Renan Revisited > Theodore Dalrymple. On moderate Muslims and the likelihood of Islamic reformation

The ever insightful Dalrymple. 
/Snip
.... The moderates [Muslims] want, in effect, to reduce Islam to a private confession whose ethical standards are more or less those of, say, a fairly liberal Canadian. In other words, they want to preserve Islam in the modern world by liberalising it and making it compatible with Twenty-First century values. From my personal standpoint, this is laudable and even brave in the circumstances; but there is one enormous flaw in the whole scheme. If the ethics of Islam become those of any reasonably decent person in a liberal democracy, what need of Islam at all? It will become merely a collection of rituals whose irrationality and therefore needlessness will soon become clear under the withering fire of rationalist criticism. Its holy book will be shown to be a literary artefact, a compilation, like any other such book (and by no means the best of the genre, either). Soon nothing of Islam will remain.
In this sense, the extremists seem to me to have the better of the argument. They have understood that, where the survival of their religion is concerned, it is all or none. They have seen what happened to religious faith in England and France once such faith was treated as a merely private matter, freely subject to criticism either serious or mocking. And since they are instilled with the notion that there is in Islam an essence that is uniquely precious, they cannot accede to the scheme of the moderates, which will lead to its de facto extinction. The extremists, then, are more consistent, far-seeing and realistic than the moderates, though morally grossly their inferiors.
Islam is uniquely precious to them because they have nothing else to be proud of or to hang on to. Whatever its glorious past, Islam has had a bad past few centuries; it has contributed nothing to the stock of universal advancement. This would not matter but for its claims to unique truth. How is it that a doctrine, or family of doctrines, claiming all-sufficiency, has actually been so barren of contribution to progress? It is Islam, then, or nothing.

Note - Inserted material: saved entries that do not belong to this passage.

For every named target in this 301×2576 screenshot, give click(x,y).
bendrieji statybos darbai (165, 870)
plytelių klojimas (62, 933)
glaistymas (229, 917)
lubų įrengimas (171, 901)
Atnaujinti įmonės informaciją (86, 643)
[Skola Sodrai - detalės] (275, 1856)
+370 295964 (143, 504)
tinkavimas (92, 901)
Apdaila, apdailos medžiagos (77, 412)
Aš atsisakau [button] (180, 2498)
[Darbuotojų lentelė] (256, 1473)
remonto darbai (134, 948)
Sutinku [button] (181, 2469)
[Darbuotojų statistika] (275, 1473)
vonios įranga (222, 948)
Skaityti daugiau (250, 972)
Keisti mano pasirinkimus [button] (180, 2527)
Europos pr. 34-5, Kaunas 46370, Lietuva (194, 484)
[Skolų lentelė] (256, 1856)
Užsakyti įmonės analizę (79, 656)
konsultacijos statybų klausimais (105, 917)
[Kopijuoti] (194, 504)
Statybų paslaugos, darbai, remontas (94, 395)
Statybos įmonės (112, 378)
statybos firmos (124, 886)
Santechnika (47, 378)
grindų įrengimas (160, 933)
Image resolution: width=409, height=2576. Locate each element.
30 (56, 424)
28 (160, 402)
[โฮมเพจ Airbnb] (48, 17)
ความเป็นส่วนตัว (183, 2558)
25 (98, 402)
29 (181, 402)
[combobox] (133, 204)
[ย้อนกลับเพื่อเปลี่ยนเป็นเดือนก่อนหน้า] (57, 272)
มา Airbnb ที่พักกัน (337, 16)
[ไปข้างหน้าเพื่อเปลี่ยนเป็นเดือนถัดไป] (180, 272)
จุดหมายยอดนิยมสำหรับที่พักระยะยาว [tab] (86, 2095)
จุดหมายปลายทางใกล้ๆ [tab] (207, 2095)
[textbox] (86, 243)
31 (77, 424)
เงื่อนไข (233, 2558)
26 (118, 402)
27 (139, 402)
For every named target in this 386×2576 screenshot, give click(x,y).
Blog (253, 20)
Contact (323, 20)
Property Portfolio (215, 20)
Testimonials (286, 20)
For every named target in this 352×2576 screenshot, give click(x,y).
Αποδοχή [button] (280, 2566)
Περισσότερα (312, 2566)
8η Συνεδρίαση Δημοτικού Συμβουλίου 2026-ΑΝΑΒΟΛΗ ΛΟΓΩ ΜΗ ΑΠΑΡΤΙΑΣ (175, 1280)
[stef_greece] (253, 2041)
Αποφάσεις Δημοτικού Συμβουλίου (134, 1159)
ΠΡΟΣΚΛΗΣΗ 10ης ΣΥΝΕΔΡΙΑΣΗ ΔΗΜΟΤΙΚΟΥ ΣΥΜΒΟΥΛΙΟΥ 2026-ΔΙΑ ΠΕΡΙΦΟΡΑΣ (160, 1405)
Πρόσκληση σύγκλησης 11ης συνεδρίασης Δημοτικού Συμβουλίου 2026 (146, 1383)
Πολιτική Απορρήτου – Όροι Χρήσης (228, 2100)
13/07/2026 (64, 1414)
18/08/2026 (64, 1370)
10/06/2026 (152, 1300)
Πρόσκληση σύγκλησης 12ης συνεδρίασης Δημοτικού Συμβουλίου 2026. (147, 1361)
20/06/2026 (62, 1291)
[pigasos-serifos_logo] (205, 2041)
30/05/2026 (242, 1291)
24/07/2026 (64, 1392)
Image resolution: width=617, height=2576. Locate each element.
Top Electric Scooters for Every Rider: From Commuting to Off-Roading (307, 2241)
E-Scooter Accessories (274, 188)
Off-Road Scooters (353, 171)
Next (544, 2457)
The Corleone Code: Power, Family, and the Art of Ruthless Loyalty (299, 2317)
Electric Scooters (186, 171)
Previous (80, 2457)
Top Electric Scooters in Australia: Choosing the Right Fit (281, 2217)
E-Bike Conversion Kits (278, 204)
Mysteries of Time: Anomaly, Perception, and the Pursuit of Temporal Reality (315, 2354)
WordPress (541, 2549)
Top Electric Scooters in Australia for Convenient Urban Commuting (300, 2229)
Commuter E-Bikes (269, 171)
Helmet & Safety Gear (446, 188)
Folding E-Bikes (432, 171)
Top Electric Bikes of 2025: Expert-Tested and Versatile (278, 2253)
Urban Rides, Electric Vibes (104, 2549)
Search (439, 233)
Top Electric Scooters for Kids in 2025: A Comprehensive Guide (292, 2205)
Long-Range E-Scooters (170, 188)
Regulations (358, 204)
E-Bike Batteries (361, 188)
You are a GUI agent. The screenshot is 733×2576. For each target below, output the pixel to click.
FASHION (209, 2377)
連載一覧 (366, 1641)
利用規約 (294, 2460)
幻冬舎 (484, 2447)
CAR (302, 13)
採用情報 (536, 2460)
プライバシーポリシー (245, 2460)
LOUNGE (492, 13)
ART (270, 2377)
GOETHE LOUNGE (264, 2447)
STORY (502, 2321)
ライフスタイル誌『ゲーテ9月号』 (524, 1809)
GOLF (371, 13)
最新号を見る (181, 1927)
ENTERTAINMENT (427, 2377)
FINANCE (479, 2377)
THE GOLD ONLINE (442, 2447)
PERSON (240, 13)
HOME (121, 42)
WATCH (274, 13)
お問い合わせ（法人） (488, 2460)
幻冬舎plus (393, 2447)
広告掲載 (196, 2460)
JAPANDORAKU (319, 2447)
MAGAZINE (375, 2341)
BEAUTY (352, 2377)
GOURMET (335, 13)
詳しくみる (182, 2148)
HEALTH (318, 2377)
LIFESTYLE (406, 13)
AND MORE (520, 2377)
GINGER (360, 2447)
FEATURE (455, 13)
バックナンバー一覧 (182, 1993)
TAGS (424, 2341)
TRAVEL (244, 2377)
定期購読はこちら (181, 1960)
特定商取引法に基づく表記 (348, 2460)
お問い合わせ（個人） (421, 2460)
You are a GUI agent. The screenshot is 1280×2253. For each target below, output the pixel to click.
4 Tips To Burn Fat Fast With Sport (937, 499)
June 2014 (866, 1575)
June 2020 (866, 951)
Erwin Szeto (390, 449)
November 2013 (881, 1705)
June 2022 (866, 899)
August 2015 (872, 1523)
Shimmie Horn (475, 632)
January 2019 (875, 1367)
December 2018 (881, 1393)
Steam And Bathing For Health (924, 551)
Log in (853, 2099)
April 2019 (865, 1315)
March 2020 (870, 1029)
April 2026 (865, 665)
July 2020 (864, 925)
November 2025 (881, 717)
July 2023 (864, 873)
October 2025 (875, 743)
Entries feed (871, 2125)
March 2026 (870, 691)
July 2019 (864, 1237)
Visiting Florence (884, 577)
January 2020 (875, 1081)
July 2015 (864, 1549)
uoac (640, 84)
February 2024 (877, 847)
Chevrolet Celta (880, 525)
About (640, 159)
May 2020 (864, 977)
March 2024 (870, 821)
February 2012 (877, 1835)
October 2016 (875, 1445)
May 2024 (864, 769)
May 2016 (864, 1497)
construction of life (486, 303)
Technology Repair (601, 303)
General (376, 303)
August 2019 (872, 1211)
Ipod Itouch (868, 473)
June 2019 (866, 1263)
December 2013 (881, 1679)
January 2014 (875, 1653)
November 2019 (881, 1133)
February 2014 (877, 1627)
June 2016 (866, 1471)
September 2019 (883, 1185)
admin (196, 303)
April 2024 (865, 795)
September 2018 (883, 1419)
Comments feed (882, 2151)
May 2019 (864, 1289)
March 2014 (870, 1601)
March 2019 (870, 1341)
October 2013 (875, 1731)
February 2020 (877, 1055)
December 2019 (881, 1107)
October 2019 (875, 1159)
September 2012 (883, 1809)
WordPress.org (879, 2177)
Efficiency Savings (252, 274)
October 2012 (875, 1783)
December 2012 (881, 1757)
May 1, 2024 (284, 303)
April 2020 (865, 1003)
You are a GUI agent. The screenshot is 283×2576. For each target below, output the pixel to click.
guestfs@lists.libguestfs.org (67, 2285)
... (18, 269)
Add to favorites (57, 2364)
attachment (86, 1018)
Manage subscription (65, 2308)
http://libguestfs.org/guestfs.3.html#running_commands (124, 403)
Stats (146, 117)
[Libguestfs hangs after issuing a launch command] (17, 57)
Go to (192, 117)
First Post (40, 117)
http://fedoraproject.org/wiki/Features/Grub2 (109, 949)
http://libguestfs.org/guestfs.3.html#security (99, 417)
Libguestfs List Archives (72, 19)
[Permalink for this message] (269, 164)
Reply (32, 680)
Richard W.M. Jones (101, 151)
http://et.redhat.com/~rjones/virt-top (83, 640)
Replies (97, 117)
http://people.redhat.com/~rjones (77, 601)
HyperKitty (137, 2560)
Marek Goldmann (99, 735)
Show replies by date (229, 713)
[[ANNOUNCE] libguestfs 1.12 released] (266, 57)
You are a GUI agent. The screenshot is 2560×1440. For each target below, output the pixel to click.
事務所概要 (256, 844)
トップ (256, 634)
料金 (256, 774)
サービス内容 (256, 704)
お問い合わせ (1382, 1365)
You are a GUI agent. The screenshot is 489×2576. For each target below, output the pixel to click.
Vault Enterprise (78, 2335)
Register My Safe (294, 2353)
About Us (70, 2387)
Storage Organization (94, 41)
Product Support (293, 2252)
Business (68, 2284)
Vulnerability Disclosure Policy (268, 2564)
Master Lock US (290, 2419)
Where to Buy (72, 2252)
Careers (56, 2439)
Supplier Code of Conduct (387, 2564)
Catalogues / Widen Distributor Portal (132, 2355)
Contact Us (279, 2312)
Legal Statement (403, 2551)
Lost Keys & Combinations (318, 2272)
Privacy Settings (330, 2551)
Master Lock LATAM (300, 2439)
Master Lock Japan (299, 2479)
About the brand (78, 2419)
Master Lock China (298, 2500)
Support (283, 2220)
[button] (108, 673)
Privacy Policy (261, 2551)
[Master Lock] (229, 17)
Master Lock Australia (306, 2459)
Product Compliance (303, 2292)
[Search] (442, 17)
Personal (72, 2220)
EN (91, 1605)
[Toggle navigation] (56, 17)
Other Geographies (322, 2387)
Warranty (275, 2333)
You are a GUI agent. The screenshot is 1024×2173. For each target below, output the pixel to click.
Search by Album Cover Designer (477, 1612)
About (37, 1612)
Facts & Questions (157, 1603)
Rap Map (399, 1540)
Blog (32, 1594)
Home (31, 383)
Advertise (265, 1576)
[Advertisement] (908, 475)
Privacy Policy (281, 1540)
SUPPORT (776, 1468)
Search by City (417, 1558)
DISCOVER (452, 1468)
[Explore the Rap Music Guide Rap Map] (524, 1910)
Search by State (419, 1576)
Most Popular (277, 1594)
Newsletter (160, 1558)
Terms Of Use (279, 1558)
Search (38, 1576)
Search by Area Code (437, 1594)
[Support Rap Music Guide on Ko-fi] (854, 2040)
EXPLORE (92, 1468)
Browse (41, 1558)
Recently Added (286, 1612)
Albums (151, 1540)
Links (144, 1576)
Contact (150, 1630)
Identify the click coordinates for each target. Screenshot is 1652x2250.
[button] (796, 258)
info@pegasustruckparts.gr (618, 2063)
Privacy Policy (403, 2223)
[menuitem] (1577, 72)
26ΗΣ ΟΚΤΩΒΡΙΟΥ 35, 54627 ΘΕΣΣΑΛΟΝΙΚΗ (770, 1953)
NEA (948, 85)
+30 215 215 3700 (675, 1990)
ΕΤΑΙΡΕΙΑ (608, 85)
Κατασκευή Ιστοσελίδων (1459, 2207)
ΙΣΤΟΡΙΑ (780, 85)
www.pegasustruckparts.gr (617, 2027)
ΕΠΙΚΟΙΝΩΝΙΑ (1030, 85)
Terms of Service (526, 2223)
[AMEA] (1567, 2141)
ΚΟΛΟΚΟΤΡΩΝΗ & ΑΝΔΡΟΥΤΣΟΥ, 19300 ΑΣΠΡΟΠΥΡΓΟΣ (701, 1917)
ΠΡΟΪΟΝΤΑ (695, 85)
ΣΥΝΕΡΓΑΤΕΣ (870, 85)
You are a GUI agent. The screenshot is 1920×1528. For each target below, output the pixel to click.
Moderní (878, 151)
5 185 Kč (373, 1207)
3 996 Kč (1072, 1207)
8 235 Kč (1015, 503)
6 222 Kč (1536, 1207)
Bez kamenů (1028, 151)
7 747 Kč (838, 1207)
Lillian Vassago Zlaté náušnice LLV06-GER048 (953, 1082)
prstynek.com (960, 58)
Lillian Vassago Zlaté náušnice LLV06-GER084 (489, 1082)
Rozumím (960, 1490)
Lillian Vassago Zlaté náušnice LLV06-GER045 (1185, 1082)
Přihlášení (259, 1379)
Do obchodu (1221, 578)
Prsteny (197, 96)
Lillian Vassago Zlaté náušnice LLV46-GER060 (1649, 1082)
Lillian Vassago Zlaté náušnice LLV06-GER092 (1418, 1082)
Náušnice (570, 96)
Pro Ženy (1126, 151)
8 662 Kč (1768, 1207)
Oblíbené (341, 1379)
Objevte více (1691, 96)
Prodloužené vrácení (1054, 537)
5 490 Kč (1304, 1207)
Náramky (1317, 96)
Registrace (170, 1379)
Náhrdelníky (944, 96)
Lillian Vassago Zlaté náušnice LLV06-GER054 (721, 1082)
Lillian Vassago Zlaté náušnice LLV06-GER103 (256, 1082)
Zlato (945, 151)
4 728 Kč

Moderate Moslems and moderate leftists share a similar problem. Both believe that their world outlook has something uniquely precious about it, but perceive that in fact the world can get on perfectly well without it. What, then, remains of the precious contribution of their worldview? It is not uncommon in France to see articles about the future of the left now that radically egalitarian transformation of society has been ruled out. What can it argue for now? Recognition of polygamy, incestuous marriage or the rights of necrophiliacs? Whatever it is, it will not be sufficient to justify or support a whole worldview; rather, the left will be reduced to a state of permanent querulousness about this or that supposed injustice, one succeeding another. For underlying the self-conceit of the left is a belief in oppositionism as such: and as it is more blessed to give than to receive, so it is more blessed to oppose what exists than to support or sustain it. The left starts out from a belief in original virtue, especially its own; therefore it must preserve itself and its world outlook, however difficult this may be.